Auf die Neujahrskalenden (In kalendas)
Vorbemerkungen
S. 8 Bei Montfoucon I, 697 ff.
In der Einleitung bedauert der heilige Chrysostomus die Abwesenheit des Bischofs. Daraus erhellt, daß er die vorliegende Predigt vor seiner Erhebung auf den Patriarchenstuhl in Konstantinopel, als Presbyter in Antiochien gehalten hat.
Gleicher Weise ist aus innern Gründen der Tag, an dem sie gehalten wurde, mit Sicherheit zu bestimmen. Es war der erste Januar; denn an diesem Tage wurde nach dem Zeugnisse des Libanius1 der Anfang des neuen Jahres durch jene Unordnungen und Ausschweifungen gefeiert, die hier so kräftig gerügt werden. Heiden und Christen pflegten bei dieser Gelegenheit nicht bloß ihre Häuser zu bekränzen und zu illuminiren, sondern auch in ausgelassener Fröhlichkeit, in wüsten Gast und Trinkgelagen gleichsam eine Gewähr für den glücklichen Verlauf des neuen Jahres zu suchen. Dieser Unfug und der zu Grunde liegende Aberglaube wird hier mit großem Nachdruck bekämpft. S. 9 wodurch sich der Christ das Glück dieses und des zukünftigen Lebens sichern soll, wird dann ebenso einfach als praktisch dargelegt in der ausführlichen Erklärung der Worte des Apostels: „Thuet Alles zur Ehre Gottes!“2
Inhalt
Obgleich dem Leibe nach abwesend, ist der Bischof durch das Band der Liebe innigst mit uns vereinigt. Auf sein Gebet vertrauend will ich gegen die am heutigen Tage von sehr vielen Antiochenern begangenen Sünden zu Felde ziehen, gegen die abergläubische Feier der Kalenden durch Unmäßigkeit und Ausschweifungen.

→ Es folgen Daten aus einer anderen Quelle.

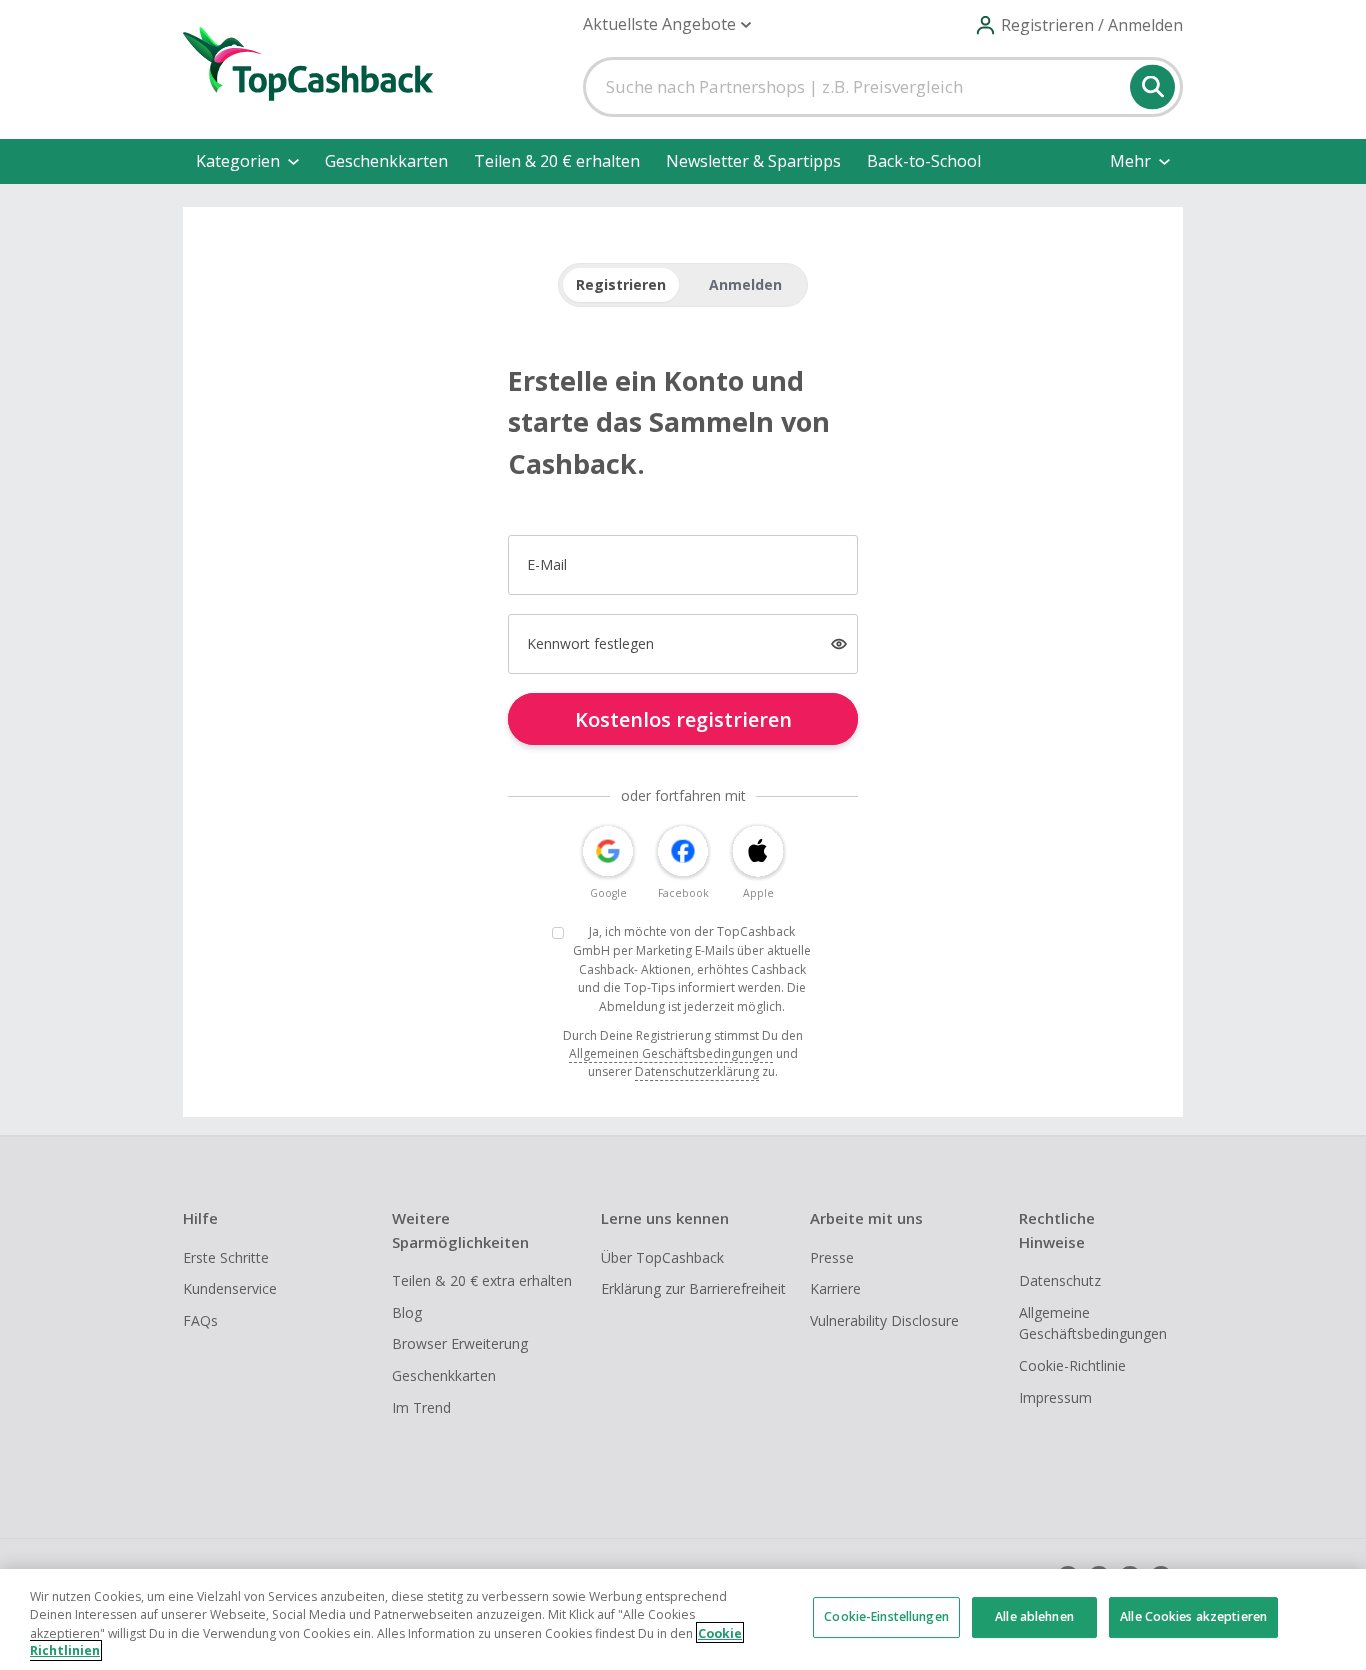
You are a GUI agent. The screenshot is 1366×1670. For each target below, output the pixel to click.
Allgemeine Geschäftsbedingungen (1093, 1323)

I. Es ist ein thörichter Aberglaube und ein großes Unrecht gegen Gott, wenn man gewisse Tage des Jahres an und für sich als glückliche oder unglückliche bezeichnet. Jeder Tag ist für uns ein Tag des Glücks oder des Unglücks, je nachdem wir uns an dem betreffenden Tage der Tugend befleissigen oder der Sünde hingeben. Was der Christ beim Jahreswechsel bedenken soll.
II. Um allezeit glücklich zu sein, müssen wir Alles zur Ehre Gottes thun. Erklärung der Worte des Apostels: Thuet Alles zur Ehre Gottes! Diese Vorschrift wird an einer Reihe von Beispielen erläutert: die Ehre Gottes sollen wir im Auge behalten, wenn wir essen und trinken, daheimbleiben oder ausgehen, loben, tadeln und schelten, Freundschaften schließen und Freundschaften aufgeben, reden und schweigen u. s. w. Was nicht zur Ehre Gottes ist, sollen wir auch nicht thun.